German Mag: AA 587 Lawyers Want Airbus Info
A German news magazine is reporting that the attorneys for the family members in the American Airlines Flight 587 crash suits recently “took Airbus by surprise” in the way that court papers asked for very specific information about the airplane manufacturer’s “manipulation of the load calculations for the [Airbus A300’s] vertical stabilizer.” Ulrich Jaeger, a writer for Der Spiegel magazine, which is roughly the German equivalent of Newsweek or Time Magazine, said that his information came from a source at Airbus’ in-house counsel.
While the Der Spiegel article says that there were to be legal arguments centering on the Airbus document to be heard by Judge Robert Sweet on December 7, The Wave has learned that that hearing, which was reportedly called to present the judge’s ruling on the determination as to which venue’s applicable law to use in deciding on monetary damages, has been postponed until January 25.

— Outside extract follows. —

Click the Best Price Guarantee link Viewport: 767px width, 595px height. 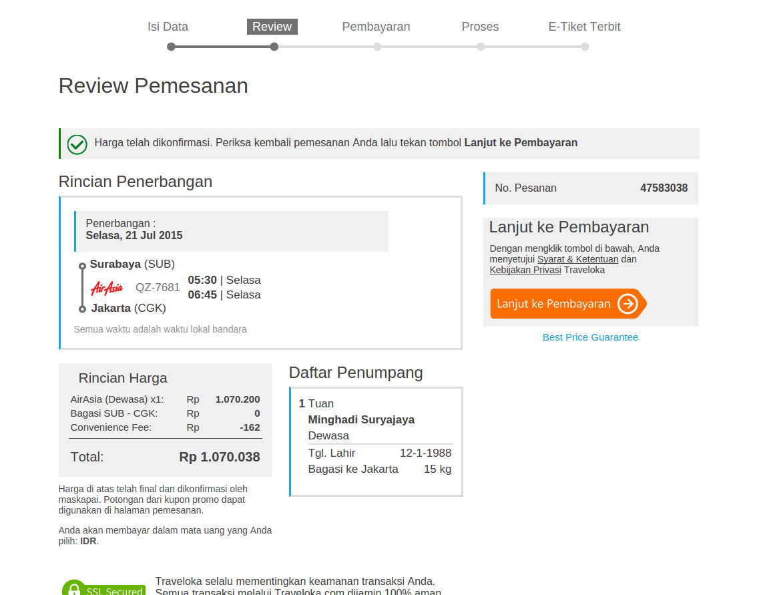click(x=590, y=337)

Robert Spragg, a lawyer for Kreindler and Kreindler in Manhattan, the firm that heads the attorney’s committee representing all of the plaintiffs resulting from the November 12, 2001 crash in Belle Harbor, told The Wave that the plaintiffs did serve papers on Airbus Industries asking for a number of documents that they hope will relate to the question of punitive damages.
So far, Airbus has not responded to the plaintiff’s request, and Spragg says they will probably not do so until after the January hearing.

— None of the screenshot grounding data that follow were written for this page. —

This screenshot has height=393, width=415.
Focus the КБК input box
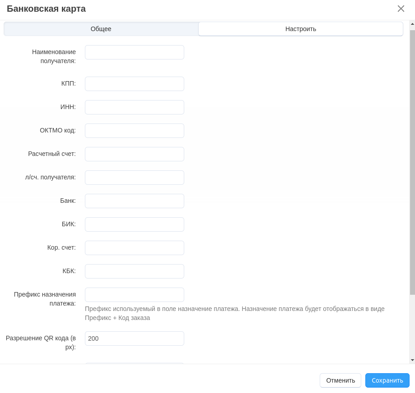(x=135, y=271)
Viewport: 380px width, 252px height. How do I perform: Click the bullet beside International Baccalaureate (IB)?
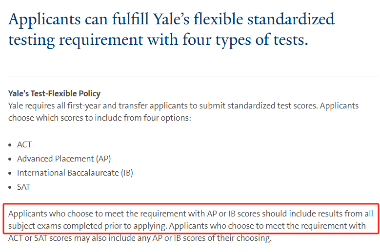(11, 173)
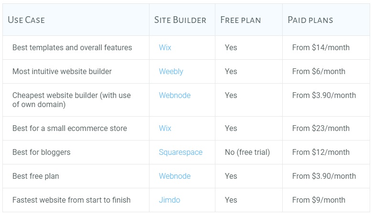Click the Free Plan column header
373x217 pixels.
coord(241,20)
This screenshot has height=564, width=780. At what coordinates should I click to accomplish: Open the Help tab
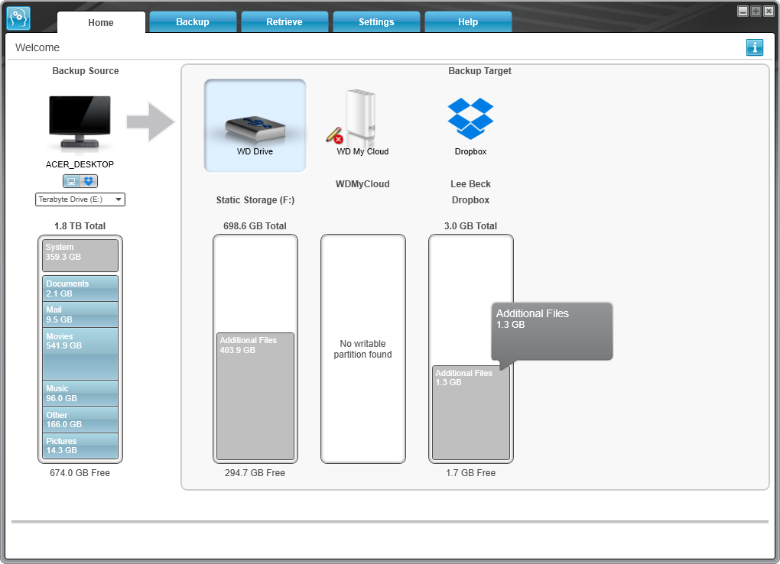pos(467,22)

“Judge Sweet put a hold on the discovery process nearly two years ago to allow the two defendants [Airbus and American Airlines] to settle with the families,” Spragg said. “Now the defendants are trying to stop the question of punitive damages. We have requested documents so that we will be ready to move forward after Judge Sweet makes his ruling in late January.”
More than a year ago, Der Spiegel said that the plaintiffs had an internal Airbus memorandum that shows that the engineers at Airbus, the company that built the A300-600 that was involved in the crash, manipulated tests that showed that the plane’s rudder could not handle high loads.
The National Transportation Safety Board (NTSB) ruled late last year in the agency’s “Final Report” that the crash was caused by the first officer, who unnecessarily and aggressively over-controlled the rudder controls, ripping the tail from the plane shortly after it departed JFK Airport on its way to the Dominican Republic.
Spragg told The Wave last week that only 18 of the 260 wrongful death suits against Airbus and American Airlines remain to be settled, including those of three Rockaway residents who died in the crash – Christopher Lawler, his mother Kathleen and Franco Pomponio.
All of the other 242 cases were settled in discussions between the family members and the two defendants.
None of the 30 cases involving personal injury and property damage suits brought by Belle Harbor residents has been settled, and Sweet says that those cases will probably not be settled until all of the wrongful death suits are dealt with.